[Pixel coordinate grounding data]
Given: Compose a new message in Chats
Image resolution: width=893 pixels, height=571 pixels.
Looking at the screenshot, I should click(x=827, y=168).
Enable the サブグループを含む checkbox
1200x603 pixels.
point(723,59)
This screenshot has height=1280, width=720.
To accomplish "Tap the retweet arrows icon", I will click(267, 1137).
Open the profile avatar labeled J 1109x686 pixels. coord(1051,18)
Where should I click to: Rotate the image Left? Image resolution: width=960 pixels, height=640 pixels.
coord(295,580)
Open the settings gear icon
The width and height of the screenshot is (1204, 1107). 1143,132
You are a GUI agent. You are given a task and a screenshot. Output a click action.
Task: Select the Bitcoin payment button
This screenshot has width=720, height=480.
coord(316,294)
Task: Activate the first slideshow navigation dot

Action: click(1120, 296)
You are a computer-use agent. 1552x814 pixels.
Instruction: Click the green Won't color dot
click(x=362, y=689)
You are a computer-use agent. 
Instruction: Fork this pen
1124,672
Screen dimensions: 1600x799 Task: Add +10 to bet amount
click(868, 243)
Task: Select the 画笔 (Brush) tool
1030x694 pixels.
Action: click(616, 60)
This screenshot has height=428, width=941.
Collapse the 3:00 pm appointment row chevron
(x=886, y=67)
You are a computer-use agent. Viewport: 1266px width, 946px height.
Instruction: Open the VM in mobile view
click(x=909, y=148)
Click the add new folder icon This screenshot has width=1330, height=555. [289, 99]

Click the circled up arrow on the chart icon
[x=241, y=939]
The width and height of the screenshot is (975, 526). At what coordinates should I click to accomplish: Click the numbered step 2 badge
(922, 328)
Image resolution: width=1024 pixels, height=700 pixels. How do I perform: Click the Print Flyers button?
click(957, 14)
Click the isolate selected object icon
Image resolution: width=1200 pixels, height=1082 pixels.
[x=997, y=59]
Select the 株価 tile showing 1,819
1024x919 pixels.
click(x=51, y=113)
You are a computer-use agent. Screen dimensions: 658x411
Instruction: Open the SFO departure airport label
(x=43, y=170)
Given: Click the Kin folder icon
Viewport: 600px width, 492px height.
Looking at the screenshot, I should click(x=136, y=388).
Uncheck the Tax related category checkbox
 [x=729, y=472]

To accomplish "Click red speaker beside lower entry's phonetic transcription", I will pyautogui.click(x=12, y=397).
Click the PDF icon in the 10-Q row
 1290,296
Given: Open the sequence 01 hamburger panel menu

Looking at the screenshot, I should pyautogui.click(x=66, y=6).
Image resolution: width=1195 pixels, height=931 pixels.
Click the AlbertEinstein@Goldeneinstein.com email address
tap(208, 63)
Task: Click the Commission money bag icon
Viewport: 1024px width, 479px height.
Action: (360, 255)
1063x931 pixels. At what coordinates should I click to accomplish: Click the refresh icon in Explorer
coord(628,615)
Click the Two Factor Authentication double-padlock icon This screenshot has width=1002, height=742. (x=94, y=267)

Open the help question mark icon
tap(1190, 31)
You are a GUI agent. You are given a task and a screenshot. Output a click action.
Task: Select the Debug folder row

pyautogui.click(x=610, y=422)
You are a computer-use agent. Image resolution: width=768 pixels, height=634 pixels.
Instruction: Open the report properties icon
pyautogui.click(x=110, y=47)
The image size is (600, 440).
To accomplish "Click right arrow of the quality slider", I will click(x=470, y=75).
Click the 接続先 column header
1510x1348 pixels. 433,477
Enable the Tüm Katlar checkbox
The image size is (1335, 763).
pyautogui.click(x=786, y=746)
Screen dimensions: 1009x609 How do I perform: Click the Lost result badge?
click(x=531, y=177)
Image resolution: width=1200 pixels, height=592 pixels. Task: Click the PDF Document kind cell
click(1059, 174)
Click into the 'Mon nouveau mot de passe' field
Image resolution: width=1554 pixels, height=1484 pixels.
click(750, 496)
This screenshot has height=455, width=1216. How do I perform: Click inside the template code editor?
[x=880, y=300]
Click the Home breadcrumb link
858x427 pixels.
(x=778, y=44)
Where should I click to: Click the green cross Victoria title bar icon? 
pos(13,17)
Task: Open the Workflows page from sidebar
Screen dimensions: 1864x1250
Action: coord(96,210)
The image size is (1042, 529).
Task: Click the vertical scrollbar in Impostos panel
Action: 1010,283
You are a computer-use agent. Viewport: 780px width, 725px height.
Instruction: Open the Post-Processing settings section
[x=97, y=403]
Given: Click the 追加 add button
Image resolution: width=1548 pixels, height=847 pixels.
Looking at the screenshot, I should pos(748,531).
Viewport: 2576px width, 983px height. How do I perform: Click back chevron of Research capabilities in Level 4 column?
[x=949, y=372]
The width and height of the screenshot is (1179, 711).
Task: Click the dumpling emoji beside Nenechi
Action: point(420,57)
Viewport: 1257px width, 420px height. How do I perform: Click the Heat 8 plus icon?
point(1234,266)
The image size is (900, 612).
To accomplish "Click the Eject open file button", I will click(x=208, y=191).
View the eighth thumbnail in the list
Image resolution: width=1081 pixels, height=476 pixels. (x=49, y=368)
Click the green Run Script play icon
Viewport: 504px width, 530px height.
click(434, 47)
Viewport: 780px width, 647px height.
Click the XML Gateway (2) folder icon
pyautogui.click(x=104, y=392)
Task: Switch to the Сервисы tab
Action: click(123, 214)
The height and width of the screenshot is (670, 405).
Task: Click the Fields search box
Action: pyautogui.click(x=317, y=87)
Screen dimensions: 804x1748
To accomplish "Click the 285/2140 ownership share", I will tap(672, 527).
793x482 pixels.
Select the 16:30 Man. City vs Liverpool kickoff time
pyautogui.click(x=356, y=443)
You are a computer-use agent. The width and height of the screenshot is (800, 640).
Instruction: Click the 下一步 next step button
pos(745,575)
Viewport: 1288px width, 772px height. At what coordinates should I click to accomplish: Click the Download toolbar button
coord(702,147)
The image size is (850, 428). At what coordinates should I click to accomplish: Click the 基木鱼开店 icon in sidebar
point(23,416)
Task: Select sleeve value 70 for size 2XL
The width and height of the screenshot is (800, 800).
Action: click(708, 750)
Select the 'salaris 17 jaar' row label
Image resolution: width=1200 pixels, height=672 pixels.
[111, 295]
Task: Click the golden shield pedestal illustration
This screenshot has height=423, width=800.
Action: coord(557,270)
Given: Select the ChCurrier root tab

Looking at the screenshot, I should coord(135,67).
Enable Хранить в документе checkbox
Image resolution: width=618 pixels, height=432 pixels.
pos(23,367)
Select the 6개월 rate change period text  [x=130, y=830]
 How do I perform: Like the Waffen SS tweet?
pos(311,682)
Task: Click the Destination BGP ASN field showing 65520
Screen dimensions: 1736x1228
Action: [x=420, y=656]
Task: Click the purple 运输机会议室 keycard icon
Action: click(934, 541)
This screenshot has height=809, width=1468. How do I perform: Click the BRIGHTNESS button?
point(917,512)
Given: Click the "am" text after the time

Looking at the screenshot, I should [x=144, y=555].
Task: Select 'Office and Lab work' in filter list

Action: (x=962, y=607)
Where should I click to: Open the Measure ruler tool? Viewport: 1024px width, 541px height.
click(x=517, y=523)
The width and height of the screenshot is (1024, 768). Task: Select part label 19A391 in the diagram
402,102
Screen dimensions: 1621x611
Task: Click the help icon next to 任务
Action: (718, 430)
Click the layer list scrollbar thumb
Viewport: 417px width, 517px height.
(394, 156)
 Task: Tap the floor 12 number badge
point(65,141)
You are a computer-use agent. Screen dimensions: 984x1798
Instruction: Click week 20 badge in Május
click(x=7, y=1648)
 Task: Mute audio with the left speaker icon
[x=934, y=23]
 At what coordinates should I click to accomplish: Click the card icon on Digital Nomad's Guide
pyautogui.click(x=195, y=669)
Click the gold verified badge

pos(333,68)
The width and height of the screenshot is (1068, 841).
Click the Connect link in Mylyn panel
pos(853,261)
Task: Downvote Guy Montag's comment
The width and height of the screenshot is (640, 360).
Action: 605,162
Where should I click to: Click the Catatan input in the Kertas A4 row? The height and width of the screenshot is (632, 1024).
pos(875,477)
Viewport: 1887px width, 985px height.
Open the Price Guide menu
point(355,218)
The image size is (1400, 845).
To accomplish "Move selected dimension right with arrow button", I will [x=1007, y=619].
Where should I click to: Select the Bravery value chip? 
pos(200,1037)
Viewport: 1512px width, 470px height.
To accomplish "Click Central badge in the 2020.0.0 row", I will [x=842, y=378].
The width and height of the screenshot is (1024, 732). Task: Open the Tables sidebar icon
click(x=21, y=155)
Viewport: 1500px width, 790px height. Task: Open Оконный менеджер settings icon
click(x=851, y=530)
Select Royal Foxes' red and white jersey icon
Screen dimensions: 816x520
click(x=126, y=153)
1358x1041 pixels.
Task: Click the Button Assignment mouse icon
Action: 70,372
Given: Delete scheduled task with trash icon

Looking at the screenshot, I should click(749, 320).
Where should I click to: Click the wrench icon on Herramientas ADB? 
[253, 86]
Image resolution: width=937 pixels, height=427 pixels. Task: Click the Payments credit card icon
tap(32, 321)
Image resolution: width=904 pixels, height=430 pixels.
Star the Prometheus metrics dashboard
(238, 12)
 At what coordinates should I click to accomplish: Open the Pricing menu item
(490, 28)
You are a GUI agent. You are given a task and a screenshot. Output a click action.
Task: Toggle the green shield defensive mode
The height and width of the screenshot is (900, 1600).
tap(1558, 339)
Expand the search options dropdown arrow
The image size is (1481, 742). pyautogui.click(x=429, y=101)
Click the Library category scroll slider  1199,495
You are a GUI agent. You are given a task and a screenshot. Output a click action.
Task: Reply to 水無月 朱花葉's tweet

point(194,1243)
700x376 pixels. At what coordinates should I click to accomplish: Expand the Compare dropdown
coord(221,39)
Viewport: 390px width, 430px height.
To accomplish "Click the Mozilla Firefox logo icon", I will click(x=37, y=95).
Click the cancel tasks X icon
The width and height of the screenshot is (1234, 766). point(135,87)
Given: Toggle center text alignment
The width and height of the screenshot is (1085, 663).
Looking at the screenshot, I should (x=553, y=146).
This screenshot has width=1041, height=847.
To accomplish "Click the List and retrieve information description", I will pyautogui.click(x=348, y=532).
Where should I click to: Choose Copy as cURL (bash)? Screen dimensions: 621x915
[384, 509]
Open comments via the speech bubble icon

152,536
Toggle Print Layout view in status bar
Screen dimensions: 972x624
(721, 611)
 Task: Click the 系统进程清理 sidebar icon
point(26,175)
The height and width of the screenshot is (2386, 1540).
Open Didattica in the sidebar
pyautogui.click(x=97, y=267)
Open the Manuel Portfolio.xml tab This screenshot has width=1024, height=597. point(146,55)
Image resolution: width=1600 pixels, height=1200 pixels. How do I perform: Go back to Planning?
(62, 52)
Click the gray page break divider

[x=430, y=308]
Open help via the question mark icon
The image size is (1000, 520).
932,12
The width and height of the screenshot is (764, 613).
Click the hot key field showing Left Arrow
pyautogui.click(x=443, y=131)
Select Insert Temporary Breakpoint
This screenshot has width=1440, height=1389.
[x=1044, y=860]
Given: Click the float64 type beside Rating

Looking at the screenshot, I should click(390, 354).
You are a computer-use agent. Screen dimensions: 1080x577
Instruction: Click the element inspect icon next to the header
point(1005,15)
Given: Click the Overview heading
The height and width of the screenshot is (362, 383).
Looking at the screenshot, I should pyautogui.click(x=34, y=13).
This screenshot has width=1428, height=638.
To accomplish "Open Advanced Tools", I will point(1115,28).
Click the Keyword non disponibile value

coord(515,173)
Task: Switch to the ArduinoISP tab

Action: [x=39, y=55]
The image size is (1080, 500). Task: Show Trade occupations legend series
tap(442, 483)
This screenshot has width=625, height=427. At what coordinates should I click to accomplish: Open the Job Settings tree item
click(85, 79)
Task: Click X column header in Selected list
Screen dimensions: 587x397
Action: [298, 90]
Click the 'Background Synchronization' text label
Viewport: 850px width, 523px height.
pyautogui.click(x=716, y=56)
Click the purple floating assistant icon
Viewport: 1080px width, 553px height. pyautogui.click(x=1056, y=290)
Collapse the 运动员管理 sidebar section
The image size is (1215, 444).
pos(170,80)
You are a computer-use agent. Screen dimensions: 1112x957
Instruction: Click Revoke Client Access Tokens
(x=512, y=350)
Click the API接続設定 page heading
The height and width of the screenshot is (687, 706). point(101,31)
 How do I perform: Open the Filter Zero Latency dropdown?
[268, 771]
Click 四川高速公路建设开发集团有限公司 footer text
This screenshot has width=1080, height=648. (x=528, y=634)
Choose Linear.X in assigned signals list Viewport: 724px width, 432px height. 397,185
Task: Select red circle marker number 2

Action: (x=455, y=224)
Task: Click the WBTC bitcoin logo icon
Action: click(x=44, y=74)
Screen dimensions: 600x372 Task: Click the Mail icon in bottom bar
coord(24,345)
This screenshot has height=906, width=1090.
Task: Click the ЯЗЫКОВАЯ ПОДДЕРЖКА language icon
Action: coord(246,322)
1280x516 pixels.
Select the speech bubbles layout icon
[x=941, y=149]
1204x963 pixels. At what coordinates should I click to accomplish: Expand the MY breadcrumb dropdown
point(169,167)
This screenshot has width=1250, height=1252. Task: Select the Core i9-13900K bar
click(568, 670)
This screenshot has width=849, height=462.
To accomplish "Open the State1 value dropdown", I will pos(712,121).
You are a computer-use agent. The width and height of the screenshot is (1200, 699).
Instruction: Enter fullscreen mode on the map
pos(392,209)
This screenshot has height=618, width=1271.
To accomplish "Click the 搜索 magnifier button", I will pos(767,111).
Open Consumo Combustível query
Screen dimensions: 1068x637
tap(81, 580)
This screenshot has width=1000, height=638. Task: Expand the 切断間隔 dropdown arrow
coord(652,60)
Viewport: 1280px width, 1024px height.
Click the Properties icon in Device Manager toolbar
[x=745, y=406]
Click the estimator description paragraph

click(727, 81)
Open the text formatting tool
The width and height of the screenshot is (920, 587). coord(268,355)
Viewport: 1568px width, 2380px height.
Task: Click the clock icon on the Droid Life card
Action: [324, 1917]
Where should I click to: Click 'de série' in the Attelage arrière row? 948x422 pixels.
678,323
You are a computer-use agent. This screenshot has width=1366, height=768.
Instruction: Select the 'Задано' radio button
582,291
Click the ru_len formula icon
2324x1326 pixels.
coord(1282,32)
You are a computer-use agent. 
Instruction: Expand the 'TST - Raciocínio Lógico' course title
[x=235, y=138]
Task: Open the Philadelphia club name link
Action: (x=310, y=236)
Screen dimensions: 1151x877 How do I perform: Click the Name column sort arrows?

§ Task details: Copy the entries above exactly, but only from the line holding "Task: Activate the" through the line holding "Image resolution: width=1195", both included.

§ Exercise output:
Task: Activate the first slideshow navigation dot

Action: click(1120, 296)
You are a computer-use agent. 1552x814 pixels.
Instruction: Click the green Won't color dot
click(x=362, y=689)
You are a computer-use agent. 
Instruction: Fork this pen
1124,672
Screen dimensions: 1600x799 Task: Add +10 to bet amount
click(868, 243)
Task: Select the 画笔 (Brush) tool
1030x694 pixels.
Action: click(616, 60)
This screenshot has height=428, width=941.
Collapse the 3:00 pm appointment row chevron
(x=886, y=67)
You are a computer-use agent. Viewport: 1266px width, 946px height.
Instruction: Open the VM in mobile view
click(x=909, y=148)
Click the add new folder icon This screenshot has width=1330, height=555. [289, 99]

Click the circled up arrow on the chart icon
[x=241, y=939]
The width and height of the screenshot is (975, 526). At what coordinates should I click to accomplish: Click the numbered step 2 badge
(922, 328)
Image resolution: width=1024 pixels, height=700 pixels. How do I perform: Click the Print Flyers button?
click(957, 14)
Click the isolate selected object icon
Image resolution: width=1200 pixels, height=1082 pixels.
[x=997, y=59]
Select the 株価 tile showing 1,819
1024x919 pixels.
click(x=51, y=113)
You are a computer-use agent. Screen dimensions: 658x411
Instruction: Open the SFO departure airport label
(x=43, y=170)
Given: Click the Kin folder icon
Viewport: 600px width, 492px height.
Looking at the screenshot, I should click(x=136, y=388).
Uncheck the Tax related category checkbox
 [x=729, y=472]

To accomplish "Click red speaker beside lower entry's phonetic transcription", I will pyautogui.click(x=12, y=397).
Click the PDF icon in the 10-Q row
 1290,296
Given: Open the sequence 01 hamburger panel menu

Looking at the screenshot, I should pyautogui.click(x=66, y=6).
Image resolution: width=1195 pixels, height=931 pixels.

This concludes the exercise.